Entries on locating words and elements:

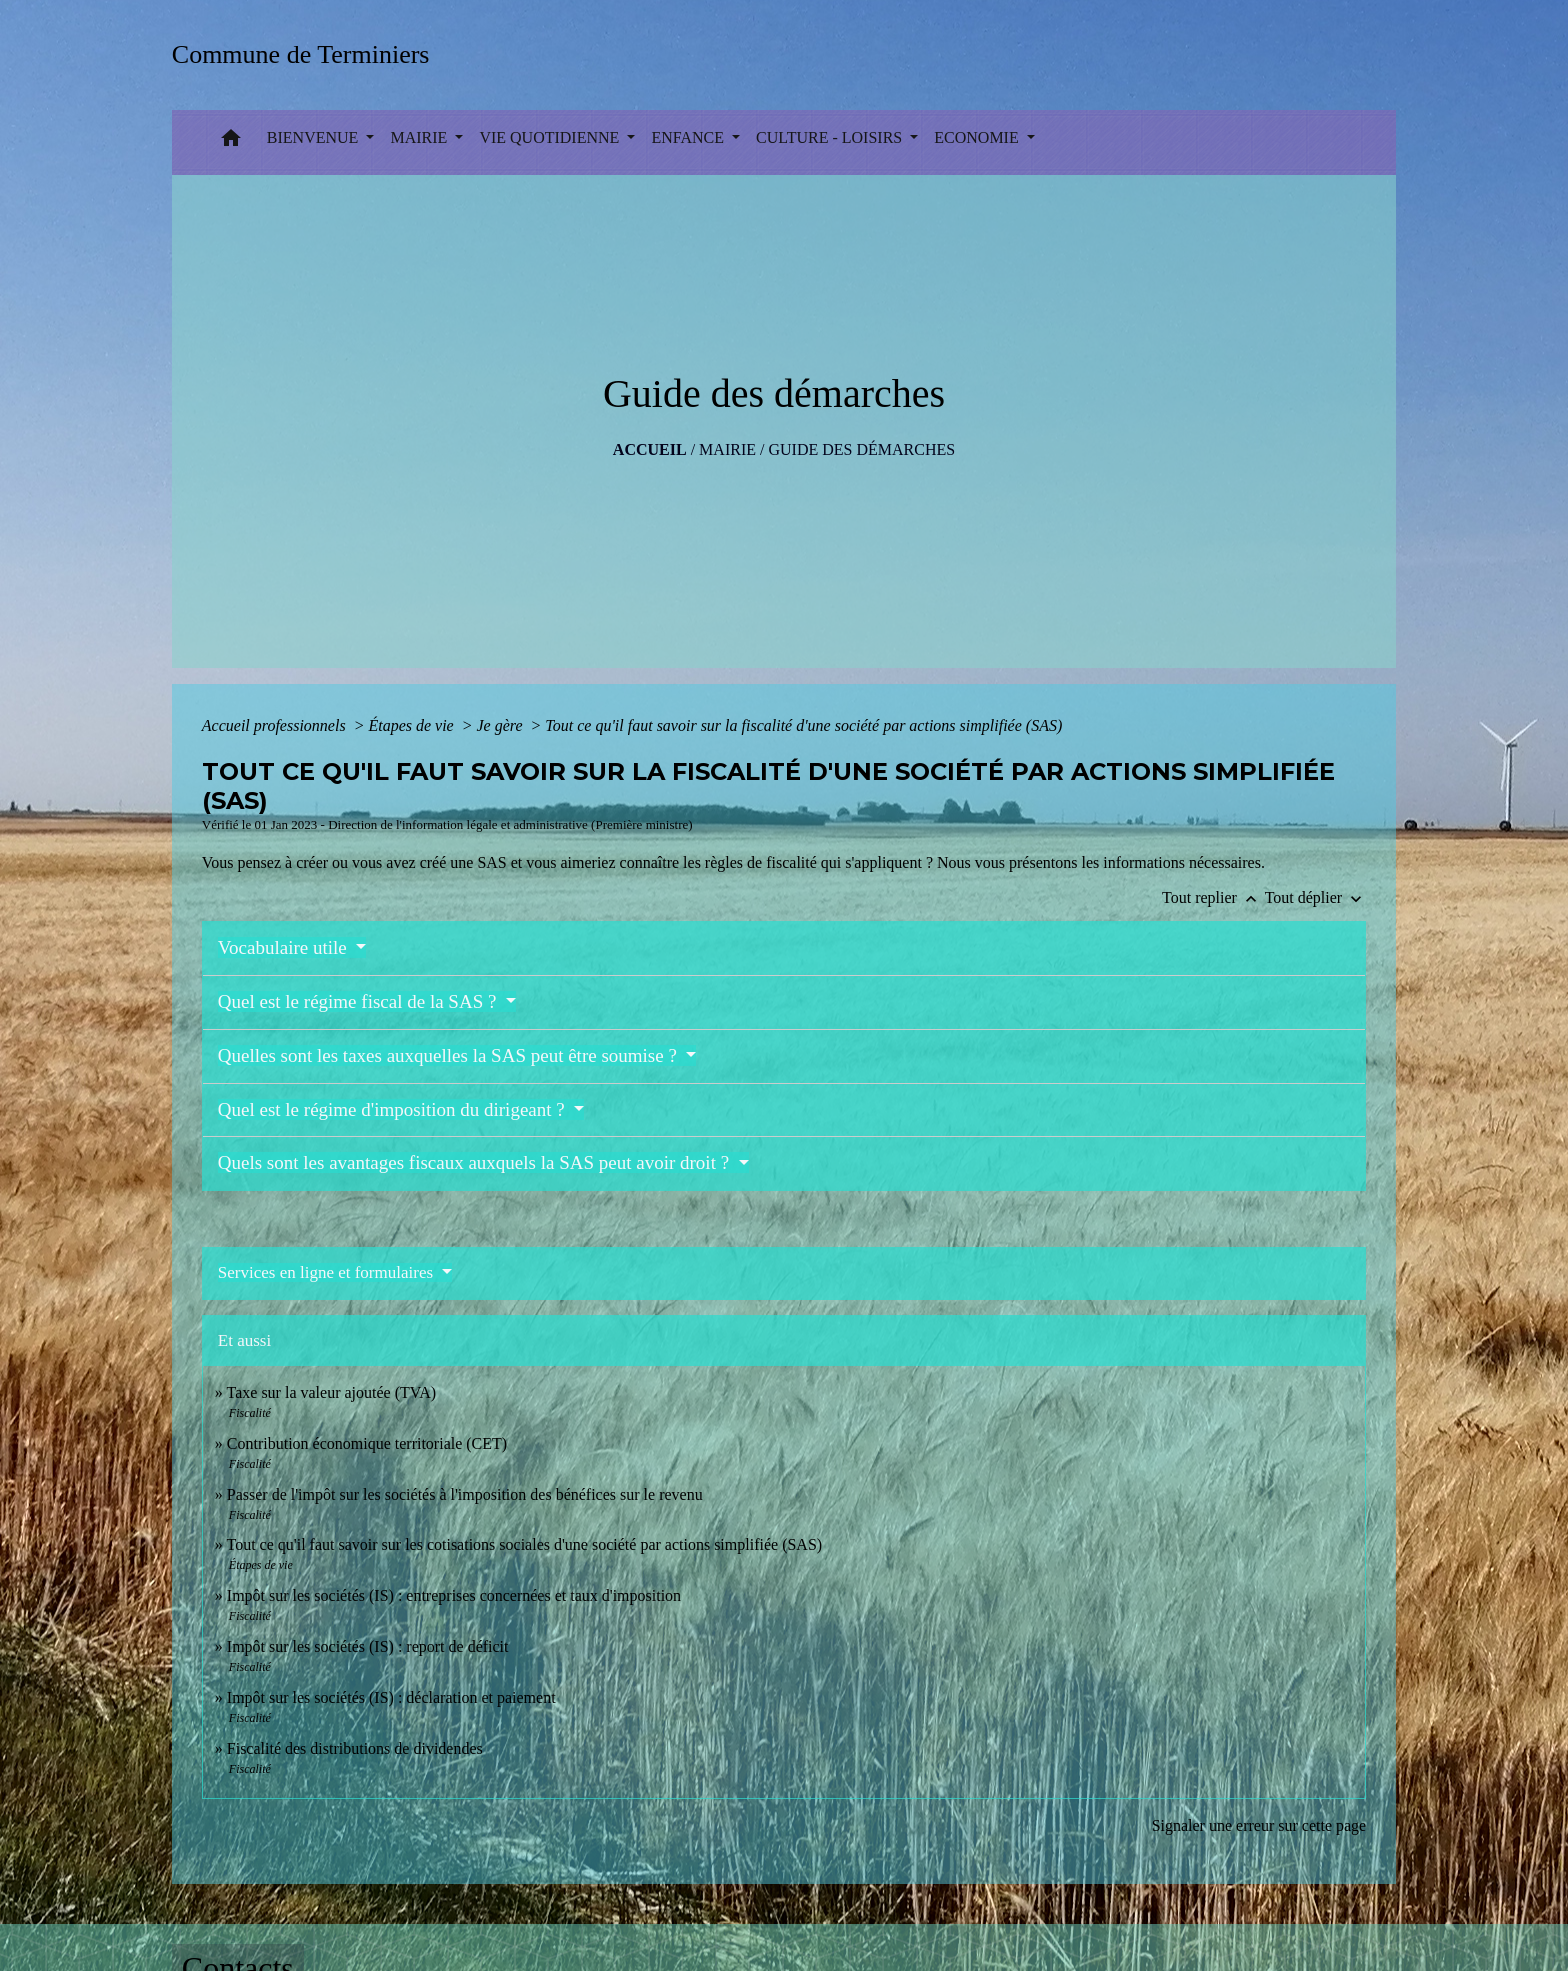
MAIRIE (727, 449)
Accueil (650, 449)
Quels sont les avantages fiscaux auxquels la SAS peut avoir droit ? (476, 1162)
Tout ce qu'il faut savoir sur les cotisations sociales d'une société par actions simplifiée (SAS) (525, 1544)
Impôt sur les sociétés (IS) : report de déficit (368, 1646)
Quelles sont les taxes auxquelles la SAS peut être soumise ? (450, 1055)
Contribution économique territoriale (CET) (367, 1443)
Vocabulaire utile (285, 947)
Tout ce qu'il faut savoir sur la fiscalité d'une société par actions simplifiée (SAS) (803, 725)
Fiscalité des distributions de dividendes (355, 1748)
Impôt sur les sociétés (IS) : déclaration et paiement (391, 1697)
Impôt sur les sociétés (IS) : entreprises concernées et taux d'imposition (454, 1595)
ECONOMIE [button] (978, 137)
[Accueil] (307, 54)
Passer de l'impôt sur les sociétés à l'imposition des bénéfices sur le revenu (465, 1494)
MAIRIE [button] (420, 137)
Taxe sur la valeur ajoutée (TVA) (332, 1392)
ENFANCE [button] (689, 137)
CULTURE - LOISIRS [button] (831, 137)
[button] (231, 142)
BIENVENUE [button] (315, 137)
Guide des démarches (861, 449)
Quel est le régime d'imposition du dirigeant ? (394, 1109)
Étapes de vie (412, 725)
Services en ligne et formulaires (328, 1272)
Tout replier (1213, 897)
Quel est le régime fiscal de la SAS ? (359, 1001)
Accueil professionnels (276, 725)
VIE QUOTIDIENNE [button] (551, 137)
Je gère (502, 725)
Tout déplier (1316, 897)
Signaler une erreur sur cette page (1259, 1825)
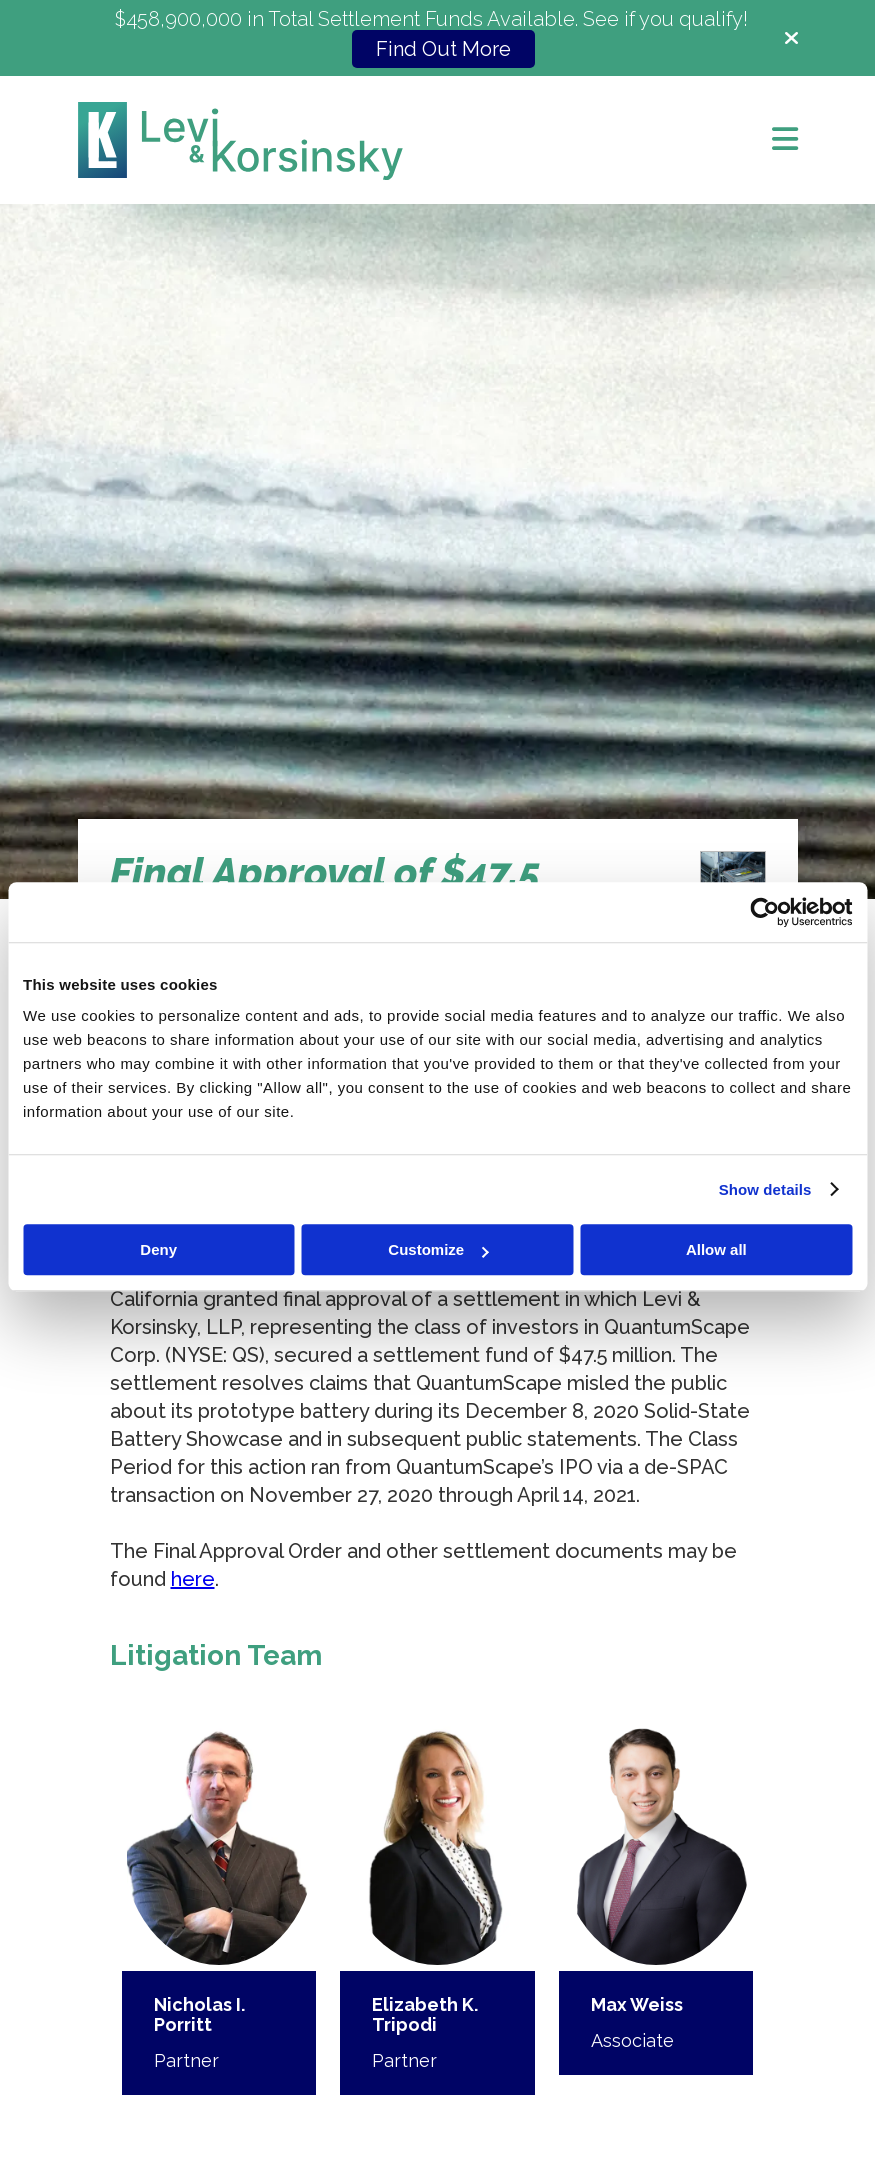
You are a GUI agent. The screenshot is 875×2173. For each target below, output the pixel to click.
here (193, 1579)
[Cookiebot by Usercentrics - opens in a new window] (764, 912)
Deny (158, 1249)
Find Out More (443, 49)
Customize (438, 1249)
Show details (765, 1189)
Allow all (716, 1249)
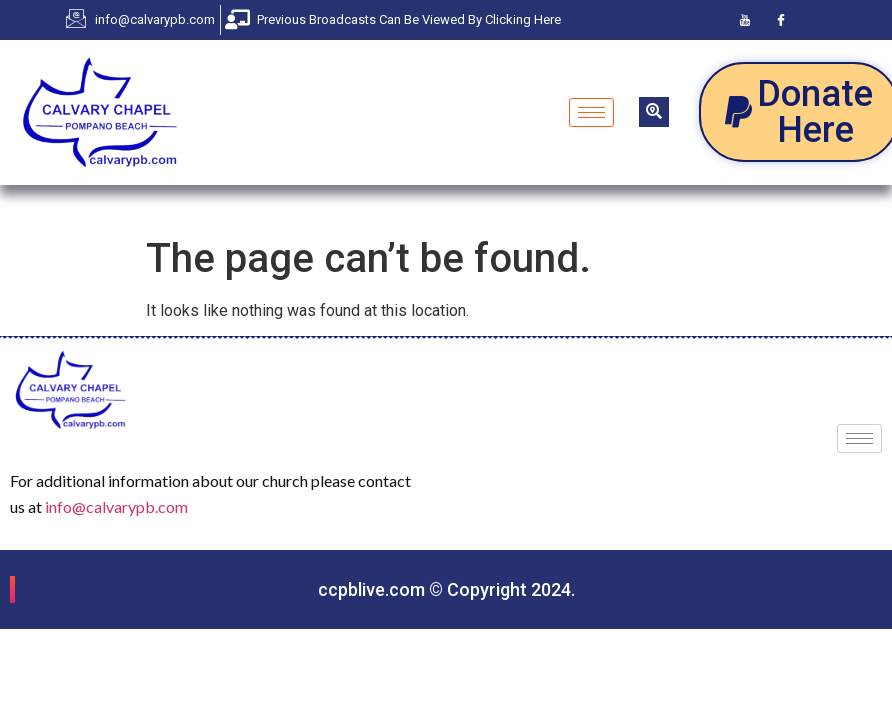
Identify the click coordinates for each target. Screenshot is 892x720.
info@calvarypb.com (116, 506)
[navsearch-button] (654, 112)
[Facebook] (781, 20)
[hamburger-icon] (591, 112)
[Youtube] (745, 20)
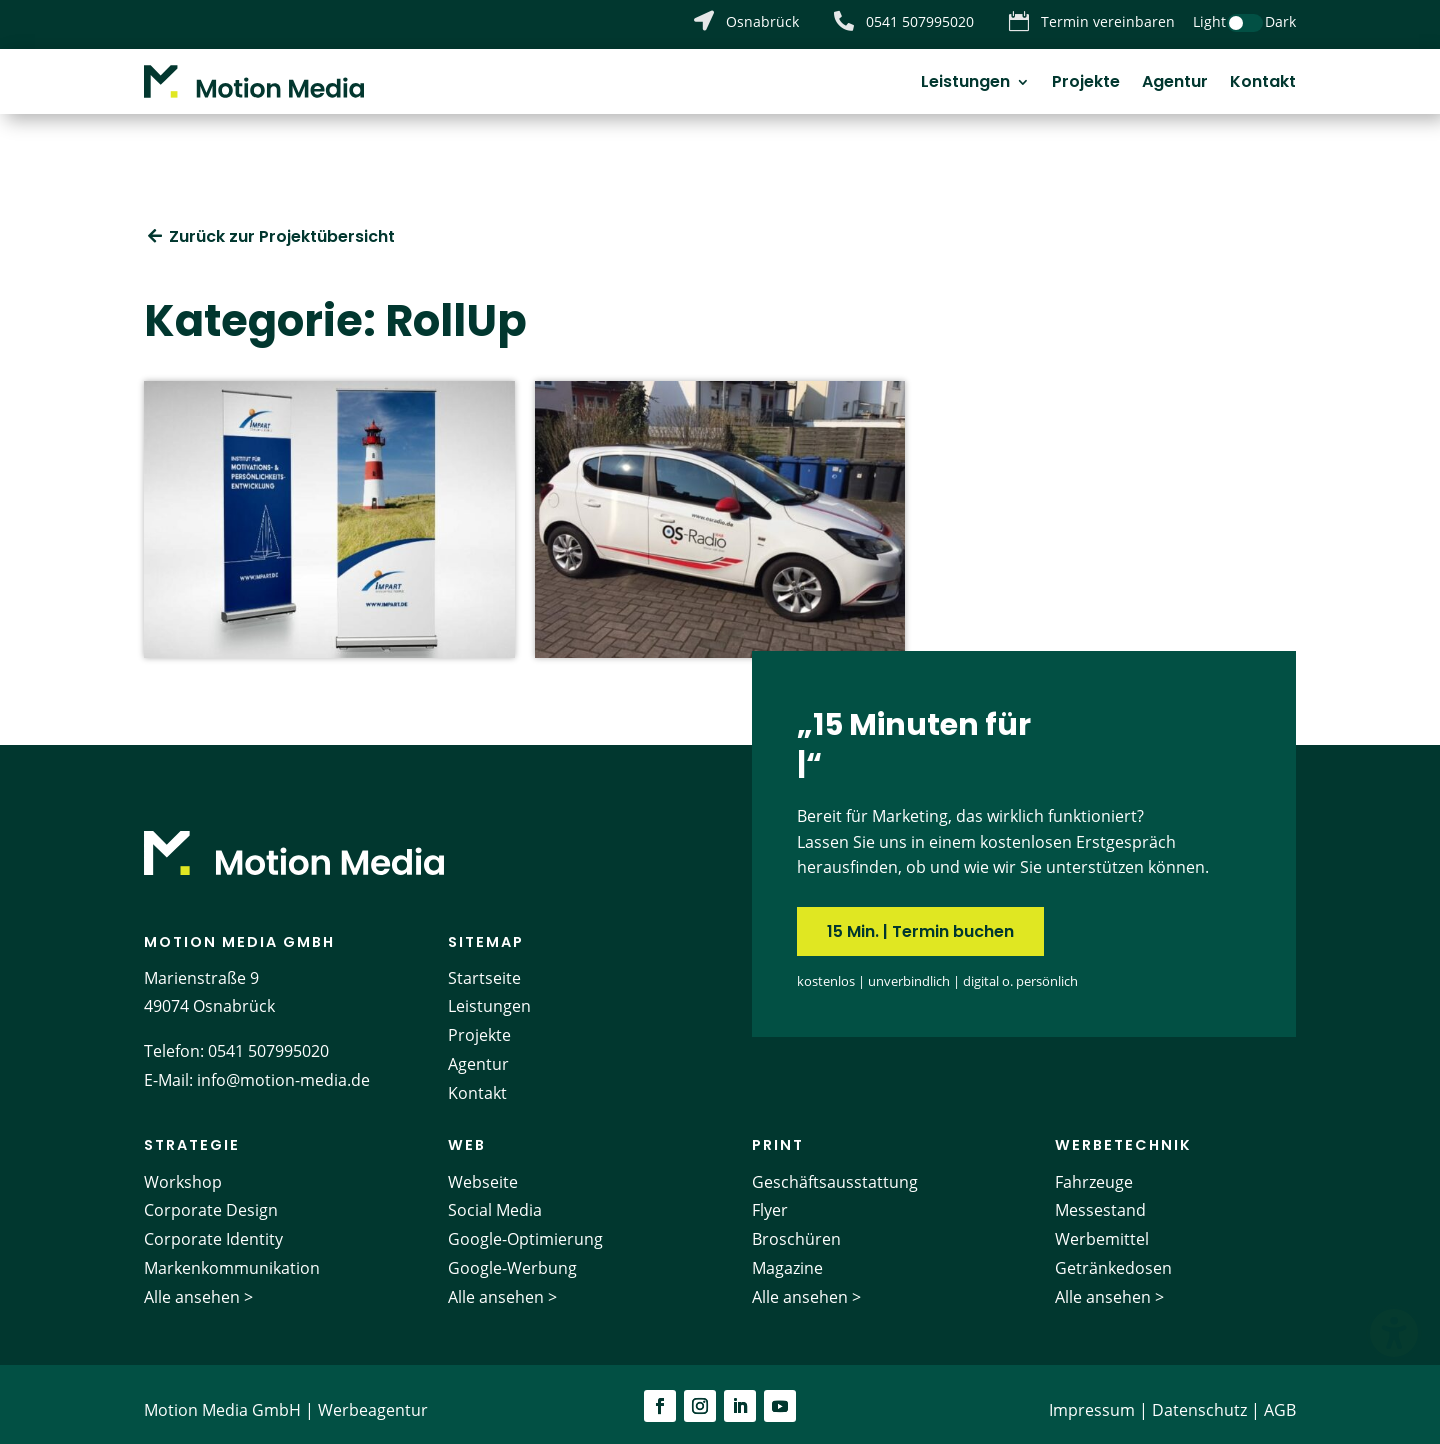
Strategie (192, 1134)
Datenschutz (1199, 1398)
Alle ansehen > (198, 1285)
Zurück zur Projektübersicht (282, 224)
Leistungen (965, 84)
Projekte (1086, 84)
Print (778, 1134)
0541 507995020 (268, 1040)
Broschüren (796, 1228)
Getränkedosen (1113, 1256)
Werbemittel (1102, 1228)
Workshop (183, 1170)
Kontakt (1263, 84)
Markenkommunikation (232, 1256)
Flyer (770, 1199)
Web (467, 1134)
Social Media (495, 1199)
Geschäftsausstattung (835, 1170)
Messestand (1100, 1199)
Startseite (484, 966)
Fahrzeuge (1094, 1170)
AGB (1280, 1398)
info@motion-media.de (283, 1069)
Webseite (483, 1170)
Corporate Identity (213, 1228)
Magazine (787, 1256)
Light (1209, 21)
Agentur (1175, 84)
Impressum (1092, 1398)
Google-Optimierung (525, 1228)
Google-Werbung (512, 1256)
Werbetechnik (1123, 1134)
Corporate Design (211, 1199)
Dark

AIM: Reproduce every line of the material above word for word, leaving the pictures out.

FINISHED ANSWER:
MAIRIE (727, 449)
Accueil (650, 449)
Quels sont les avantages fiscaux auxquels la SAS peut avoir droit ? (476, 1162)
Tout ce qu'il faut savoir sur les cotisations sociales d'une société par actions simplifiée (SAS) (525, 1544)
Impôt sur les sociétés (IS) : report de déficit (368, 1646)
Quelles sont les taxes auxquelles la SAS peut être soumise ? (450, 1055)
Contribution économique territoriale (CET) (367, 1443)
Vocabulaire utile (285, 947)
Tout ce qu'il faut savoir sur la fiscalité d'une société par actions simplifiée (SAS) (803, 725)
Fiscalité des distributions de dividendes (355, 1748)
Impôt sur les sociétés (IS) : déclaration et paiement (391, 1697)
Impôt sur les sociétés (IS) : entreprises concernées et taux d'imposition (454, 1595)
ECONOMIE [button] (978, 137)
[Accueil] (307, 54)
Passer de l'impôt sur les sociétés à l'imposition des bénéfices sur le revenu (465, 1494)
MAIRIE [button] (420, 137)
Taxe sur la valeur ajoutée (TVA) (332, 1392)
ENFANCE [button] (689, 137)
CULTURE - LOISIRS [button] (831, 137)
[button] (231, 142)
BIENVENUE [button] (315, 137)
Guide des démarches (861, 449)
Quel est le régime d'imposition du dirigeant ? (394, 1109)
Étapes de vie (412, 725)
Services en ligne et formulaires (328, 1272)
Tout replier (1213, 897)
Quel est le régime fiscal de la SAS ? (359, 1001)
Accueil professionnels (276, 725)
VIE QUOTIDIENNE [button] (551, 137)
Je gère (502, 725)
Tout déplier (1316, 897)
Signaler une erreur sur cette page (1259, 1825)
You are a GUI agent. The screenshot is 875×2173. For each target below, output the pixel to click.
here (193, 1579)
[Cookiebot by Usercentrics - opens in a new window] (764, 912)
Deny (158, 1249)
Find Out More (443, 49)
Customize (438, 1249)
Show details (765, 1189)
Allow all (716, 1249)
Identify the click coordinates for each target. Screenshot is 892x720.
info@calvarypb.com (116, 506)
[navsearch-button] (654, 112)
[Facebook] (781, 20)
[hamburger-icon] (591, 112)
[Youtube] (745, 20)
Strategie (192, 1134)
Datenschutz (1199, 1398)
Alle ansehen > (198, 1285)
Zurück zur Projektübersicht (282, 224)
Leistungen (965, 84)
Projekte (1086, 84)
Print (778, 1134)
0541 507995020 (268, 1040)
Broschüren (796, 1228)
Getränkedosen (1113, 1256)
Werbemittel (1102, 1228)
Workshop (183, 1170)
Kontakt (1263, 84)
Markenkommunikation (232, 1256)
Flyer (770, 1199)
Web (467, 1134)
Social Media (495, 1199)
Geschäftsausstattung (835, 1170)
Messestand (1100, 1199)
Startseite (484, 966)
Fahrzeuge (1094, 1170)
AGB (1280, 1398)
info@motion-media.de (283, 1069)
Webseite (483, 1170)
Corporate Identity (213, 1228)
Magazine (787, 1256)
Light (1209, 21)
Agentur (1175, 84)
Impressum (1092, 1398)
Google-Optimierung (525, 1228)
Google-Werbung (512, 1256)
Werbetechnik (1123, 1134)
Corporate Design (211, 1199)
Dark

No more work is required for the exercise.